Princeton University
COS 217: Introduction to Programming Systems

Assignment 3: A Symbol Table ADT

Purpose

The purpose of this assignment is to help you learn C dynamic memory management, and how to create abstract data types (ADTs) in C. It also will give you the opportunity to gain more experience with the GNU/Linux programming tools, especially bash, emacs, and gdb.

Rules

Implementing hash table expansion (as described below) is the "extra challenge" part of this assignment. While doing the "extra challenge" part of the assignment, you are bound to observe the course policies regarding assignment conduct as given in the course Policies web page, plus one additional policy: you may not use any "human" sources of information. That is, you may not consult with the course's staff members, the lab teaching assistants, other current students via Piazza, or any other people while working on the "extra challenge" part of an assignment, except for clarification of requirements.

The extra challenge part is worth 10 percent of this assignment. So if you don't do any of the "extra challenge" part and all other parts of your assignment solution are perfect and submitted on time, then your grade for the assignment will be 90 percent.

Background

A symbol table is an unordered collection of bindings. A binding consists of a key and a value. A key is a string that uniquely identifies its binding; a value is data that is somehow pertinent to its key. A symbol table allows its client to insert (put) new bindings, to retrieve (get) the values of bindings with specified keys, and to remove bindings with specified keys. Symbol tables are used often in programming systems; compilers, assemblers, and execution profilers use them extensively.

There are several reasonable ways to implement a symbol table. A simple implementation might store the bindings in a linked list. Linked lists are described in Section 2.7 of The Practice of Programming (Kernighan and Pike) and Section 17.5 of C Programming: A Modern Approach (King). A more efficient implementation might use a hash table. Hash tables are described in Section 2.9 of The Practice of Programming (Kernighan & Pike).

Your Task

Your task in this assignment is to create an ADT named SymTable. Each SymTable object should be a symbol table. A SymTable object should be generic. That is, a SymTable object should contain values which are void pointers, and thus can point to data of any type.

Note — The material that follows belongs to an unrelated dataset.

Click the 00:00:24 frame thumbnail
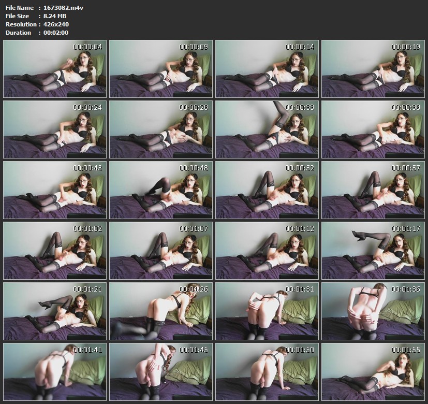pos(55,129)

You should create two implementations of your SymTable ADT: one that uses a linked list and another that uses a hash table.

The `SymTable` Interface

Store your SymTable interface in a file named symtable.h. It should contain these function declarations:

SymTable_T SymTable_new(void);

void SymTable_free(SymTable_T oSymTable);

int SymTable_getLength(SymTable_T oSymTable);

int SymTable_put(SymTable_T oSymTable, const char *pcKey, const void *pvValue);

void *SymTable_replace(SymTable_T oSymTable, const char *pcKey,
   const void *pvValue);

int SymTable_contains(SymTable_T oSymTable, const char *pcKey);

void *SymTable_get(SymTable_T oSymTable, const char *pcKey);

void *SymTable_remove(SymTable_T oSymTable, const char *pcKey);

void SymTable_map(SymTable_T oSymTable,
   void (*pfApply)(const char *pcKey, void *pvValue, void *pvExtra),
   const void *pvExtra);

SymTable_new should return a new SymTable object that contains no bindings, or NULL if insufficient memory is available.

SymTable_free should free all memory occupied by oSymTable.

SymTable_getLength should return the number of bindings in oSymTable.

If oSymTable does not contain a binding with key pcKey, then SymTable_put should add a new binding to oSymTable consisting of key pcKey and value pvValue and return 1 (TRUE). Otherwise the function should leave oSymTable unchanged and return 0 (FALSE). If insufficient memory is available, then the function should leave oSymTable unchanged and return 0 (FALSE).

If oSymTable contains a binding with key pcKey, then SymTable_replace should replace the binding's value with pvValue and return the old value. Otherwise it should leave oSymTable unchanged and return NULL.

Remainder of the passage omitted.